A Blau Farmacêutica acaba de precificar seu IPO a R$ 40,14 por ação, dando ao mercado mais uma alternativa no setor de farma, e depois que o vento contra forçou a companhia a reestruturar a oferta.
Para botar a operação de pé, a Blau cancelou a tranche secundária — que o controlador havia concordado em fazer em parte para aumentar a liquidez do papel — e reduziu em 10% o piso da faixa indicativa, que ia de R$ 44,60 a R$ 50,60.
No preço da oferta, a companhia levantou R$ 1,26 bilhão e estreia valendo R$ 7,20 bilhões.
O preço implica um múltiplo de 20 vezes o lucro estimado para este ano, de R$ 355 milhões, e é um prêmio de 30% sobre o múltiplo da Hypera, até agora o único player do setor de farma do mercado (sem contar a Biotoscana, que é ilíquida).
A transação atraiu fundos internacionais focados em saúde e outros dedicados ao nicho de biofarma. Cerca de 60% da alocação ficou com investidores internacionais, e das 10 maiores ordens, sete eram de estrangeiros.
O total de ações em circulação será de 17,5% do capital, com um waiver da B3 para que a companhia aumente o free float para 25% em até um ano e meio.
A Blau teve margem EBITDA de 34,4% e lucrou R$ 254 milhões em 2020. Este ano, deve faturar R$ 1,5 bilhão, com EBITDA de R$ 550 milhões e lucro líquido de R$ 355 milhões.

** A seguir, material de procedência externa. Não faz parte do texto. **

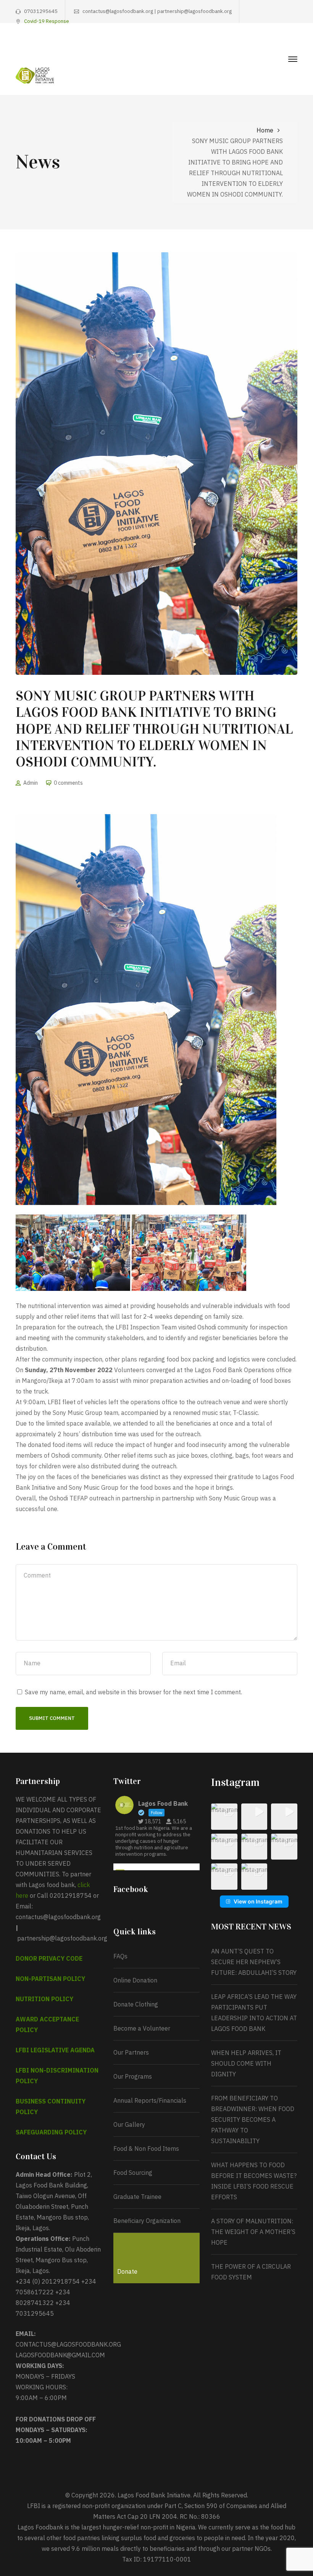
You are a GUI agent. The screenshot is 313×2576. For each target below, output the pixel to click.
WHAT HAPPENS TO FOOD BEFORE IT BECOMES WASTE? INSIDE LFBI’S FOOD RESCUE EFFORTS (254, 2181)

Fundada e controlada por Marcelo Hahn — um corredor da Fórmula Porsche plugado nos 220 volts — a Blau quer dobrar de tamanho em três anos e tem uma ambição global, ainda que seu pipeline de lançamentos seja focado no Brasil.
A companhia faturou R$ 1,2 bilhão ano passado vendendo medicamentos biológicos, oncológicos e especialidades. A maior parte das vendas é feita diretamente a hospitais e clínicas — e ao Ministério da Saúde, dada a complexidade dos produtos envolvidos.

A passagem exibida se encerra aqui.